Devotional Reading for August 9, 2022

Romans 11:25-36

Even though they have been set aside for a time, the Jewish people as a whole are still important to God.

  • Yes, they have experienced a hardening (11:25b).
  • And that hardening will continue until the full number of the Gentiles has come in (11:25c).
  • Then “all Israel will be saved” (11:26a).
  • It will take place when “the Deliverer will come out of Zion” and “will remove ungodliness from Jacob” (11:26b, c).
  • And it has to happen because God’s gifts and call are “irrevocable” (11:29).
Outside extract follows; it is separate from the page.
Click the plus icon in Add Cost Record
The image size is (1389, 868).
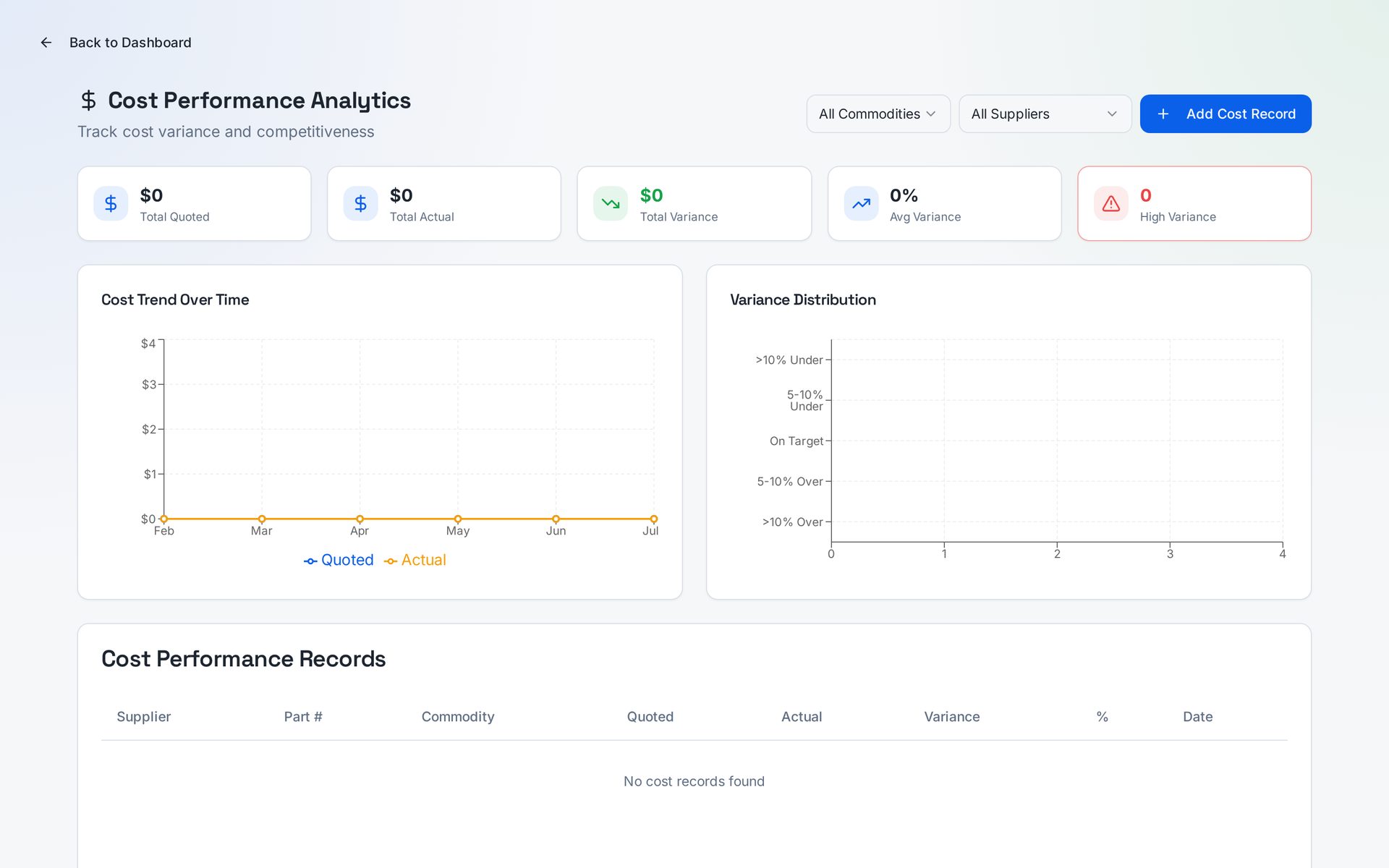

Some think that when Paul refers to “all Israel” in 11:26 he simply means those Jews who will actually believe (in other words, all “elect” Israel). After all, doesn’t Jesus’ resurrection reveal that He is the deliverer and that His death took care of ungodliness (11:26)? However, “Israel” in 11:25 and the language in 11:28 seem to refer to Israel as a nation, so why would Paul suddenly change meanings in 11:26? And then we also have to consider that it doesn’t happen “until the full number of the Gentiles has come in” (11:25). It seems best to understand that the phrase “all Israel” is being used to show that someday and sometime in the future a large number of the Jewish people will turn to their Messiah! They will eventually receive mercy (11:31-32), and this leads Paul into a wonderful doxology where He praises God for His infinite wisdom and understanding (11:33-36).

Trust is a word that we use a lot in the Christian faith, but why should we trust? We see why here. We trust because God made us. We trust because everything we have is a gift from Him. We trust because He understands all things, even if we don’t. We trust because He has a plan. We trust because He keeps His promises. We trust because He shows mercy. We trust because He, quite simply, is God and we are not! To Him be glory forever, amen.

Devotional Reading for August 8, 2022

Romans 11:1-24

We tend to use the terms “chosen” and “elect” synonymously, but is that necessarily the case? It’s true that God chose Israel:

Ezekiel 20:5 “This is what the Sovereign LORD says: On the day I chose Israel I swore to the descendants of the house of Jacob and made myself known to them in the land of Egypt. I swore to them, ‘I am the LORD your God.’

But that doesn’t mean that all were elect, or that all were saved:

Romans 11:7 “What then? Israel failed to obtain what it was diligently seeking, but the elect obtained it. The rest were hardened,

God has always had a portion of the people who were legitimately his, as is seen from what God said to Elijah:

1 Kings 19:18 “I still have left in Israel 7,000 followers who have not bowed their knees to Baal or kissed the images of him.

However, the rest were hardened against Him, and during Paul’s time that has a divine purpose. By their overall rejection of God and His Messiah, the gospel came to the Gentiles and enabled the world to be reconciled to God (11:15). God is provoking the Jewish people to jealousy (11:11)! Is Paul speaking in generalities, or is he talking about his own ministry specifically? It seems that he may be talking about the current day and his own ministry: “if somehow I could provoke my people to jealousy and save some of them” (11:15). Even as an apostle to the Gentiles (11:13), he loves his own people (10:1) and wants them to know Jesus. What an amazing thing for a member of God’s chosen people to become one of the elect (11:12, 15, 16)!

He concludes with a warning to the Gentiles who believe. Don’t take anything for granted. Israel is like an olive tree. Some branches were cut off, and wild branches were grafted in. God is the one who does it. Branches can’t graft themselves in! There is no boasting involved! We are to “stand by faith” (11:20), recognizing God kindness towards us and understanding his harshness towards unbelief (11:22). After all, we are unnaturally grafted in. How much easier is it for someone to whom “belong the adoption as sons, the glory, the covenants, the giving of the law, the temple worship, and the promises” (9:4) to be grafted in!

What should we learn from this? It’s all about grace. It’s not about us. We need to be humble in our relationship with God.